Lia yang menyadari itu memalingkan wajahnya malu.
"Anjir! bisa-bisanya gue bilang gitu," kata Lia lirih. Tapi dia tak boleh seperti itu, ini untuk tujuan baiknya.
"Sini dulu, Dip," pinta Lia sembari menepuk tempat duduk kosong di sampingnya. Dipta tanpa pikir panjang segera duduk di samping Lia.
"Gue bukannya nggak mau punya suami yang bodoh. Gue tau lu orangnya multitalent, gue tau kalau lu orangnya cepat tanggap. Mungkin lu nggak ada goals di akademik, dan itu sebenarnya gue fine-fine aja. Cuma, gue mau lu jadi orang yang lebih baik, gue nggak bisa ngeliat suami gue sendiri nyia-nyiain otaknya. Lu punya potensi sukses yang besar, bukannya gue sok tau, tapi tanpa sadar lu emang gitu.

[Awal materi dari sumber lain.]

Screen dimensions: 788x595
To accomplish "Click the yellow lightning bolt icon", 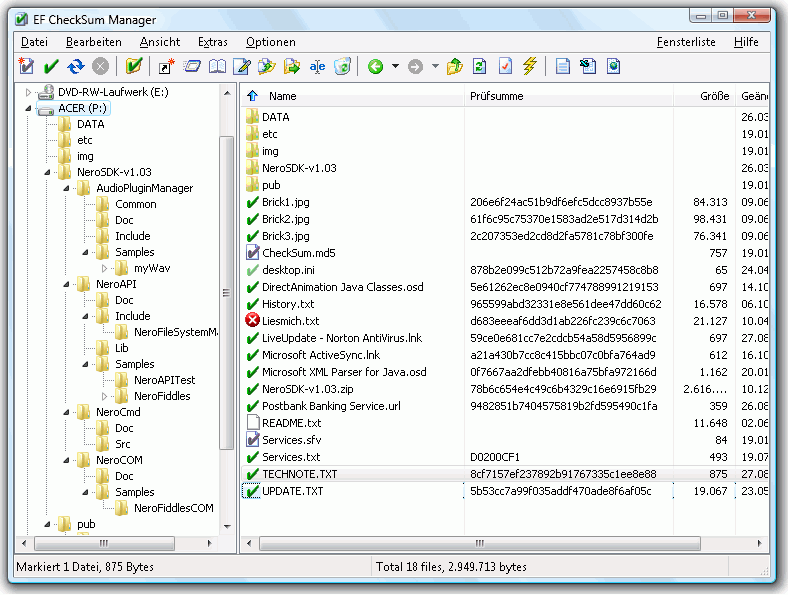I will tap(530, 66).
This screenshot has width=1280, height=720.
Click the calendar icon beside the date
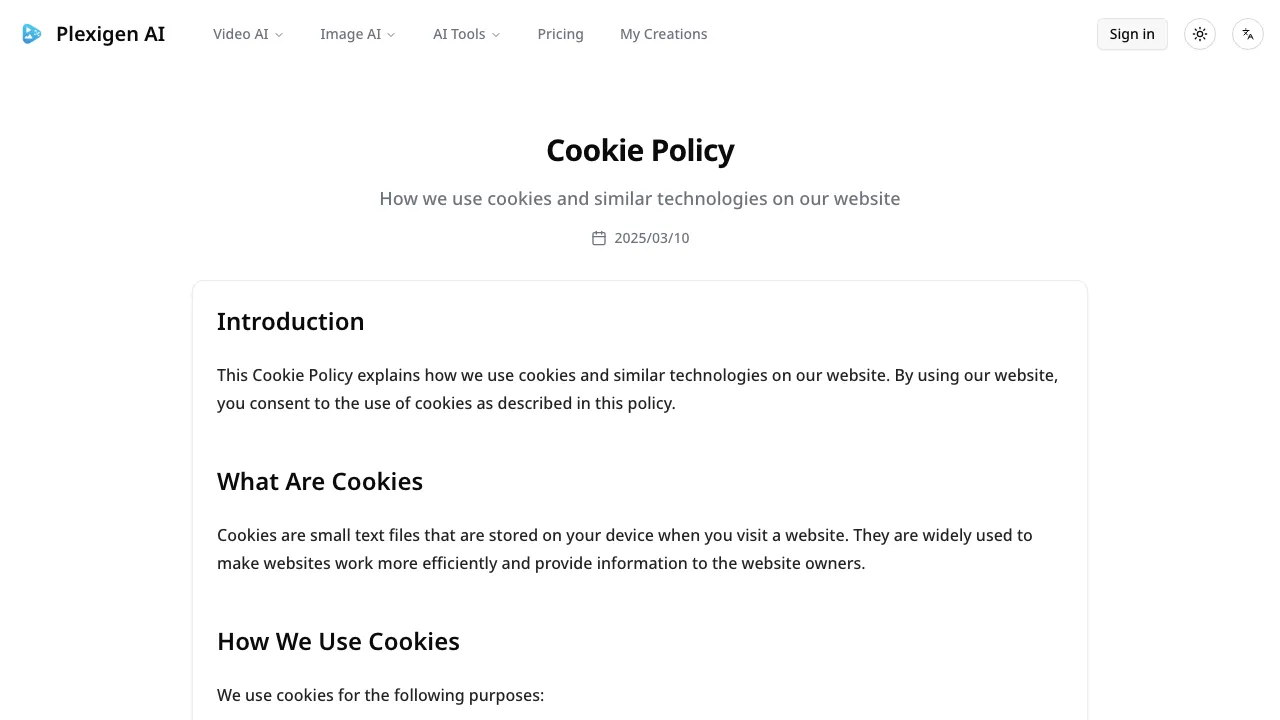tap(599, 238)
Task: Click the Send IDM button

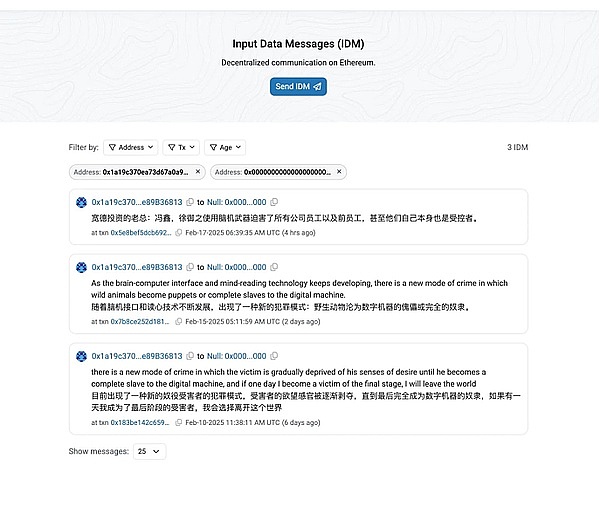Action: (x=298, y=87)
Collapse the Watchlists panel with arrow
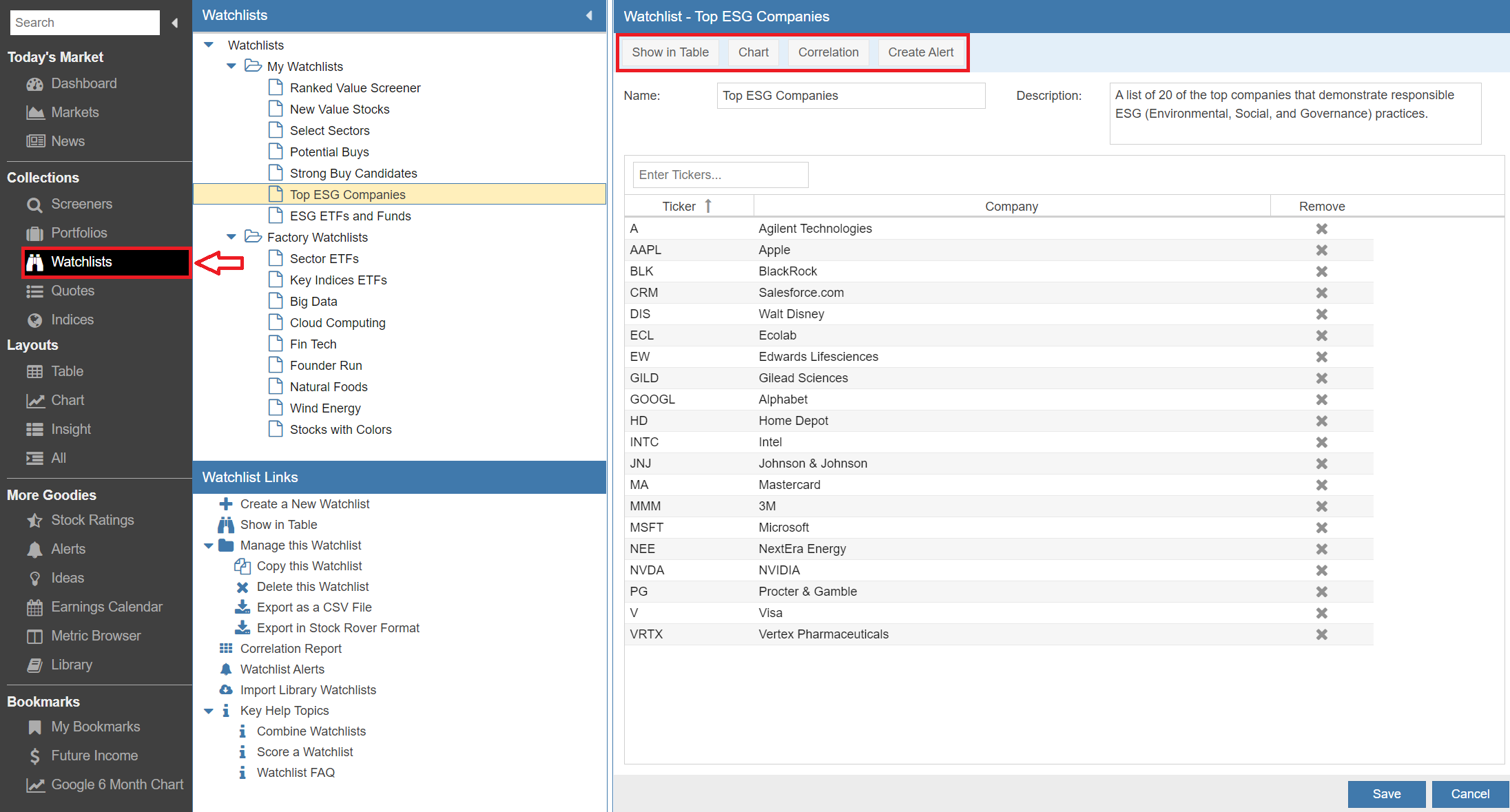Screen dimensions: 1510x812 point(589,15)
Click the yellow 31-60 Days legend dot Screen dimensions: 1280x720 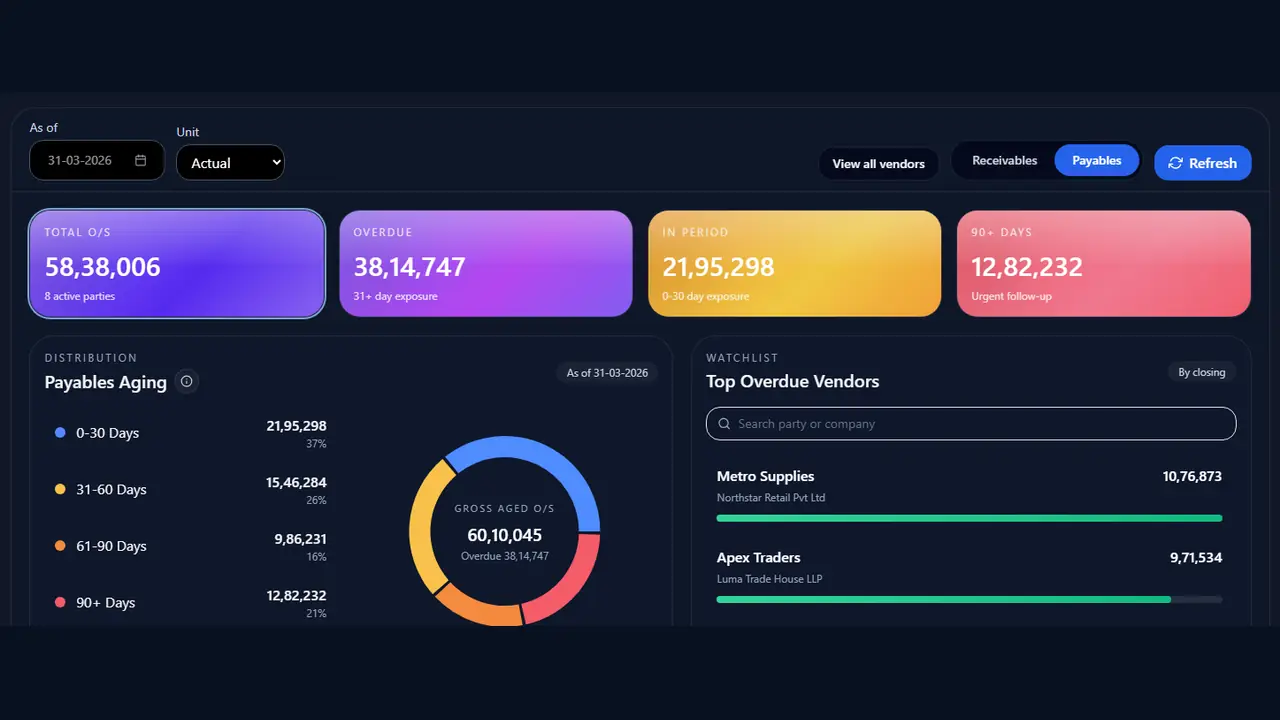pos(60,489)
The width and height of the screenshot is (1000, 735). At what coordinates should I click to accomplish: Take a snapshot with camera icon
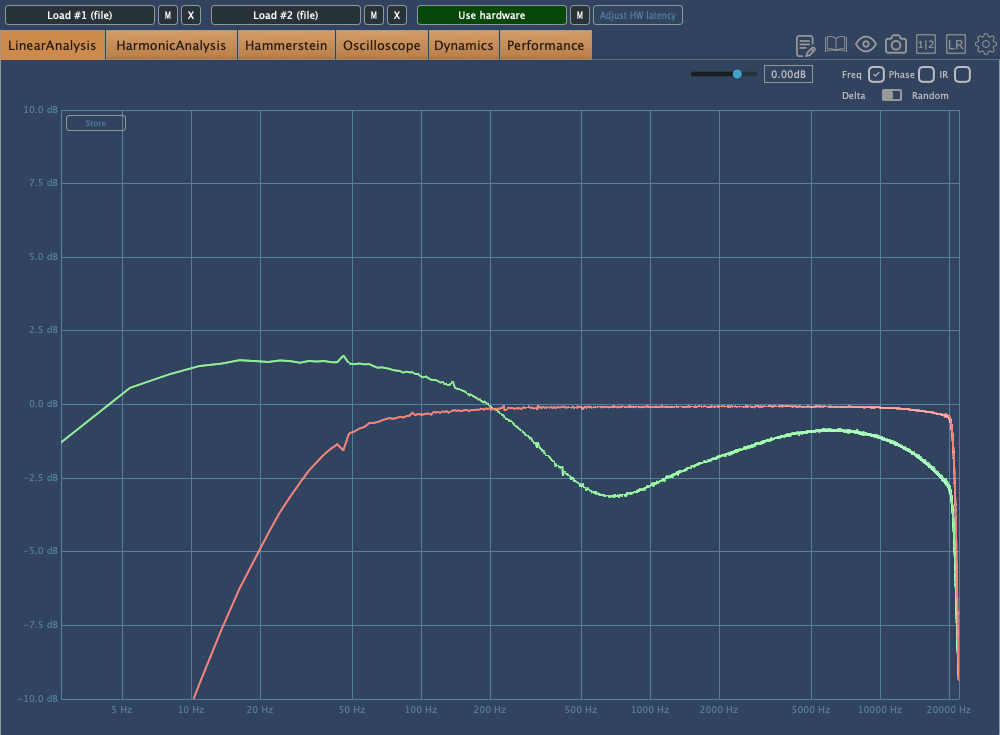click(896, 45)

Bahkan, tanpa lu sadari anak-anak yang dapet rank iri sama lu, karena meskipun lu nggak unggul di akademik, tadi diluar itu lu embat semua," jelas Lia panjang lebar mengungkapkan kesan pesannya pada Dipta.
Namun, percaya nggak percaya, hati Dipta sedikit tersentuh karena perkataan Lia. Tak bisa dipungkiri bahwa Dipta memang anak yang serba bisa. Hanya saja dia seringkali tak punya tekad dalam melakukan sesuatu. Dipta juga masih diselimuti oleh perasaan-perasaan buruk di masa lalu. Jujur dia masih sakit hati dengan apa yang terjadi di masa lalu. Kata maaf saja tak bisa sepenuhnya menyembuhkan luka hati Dipta.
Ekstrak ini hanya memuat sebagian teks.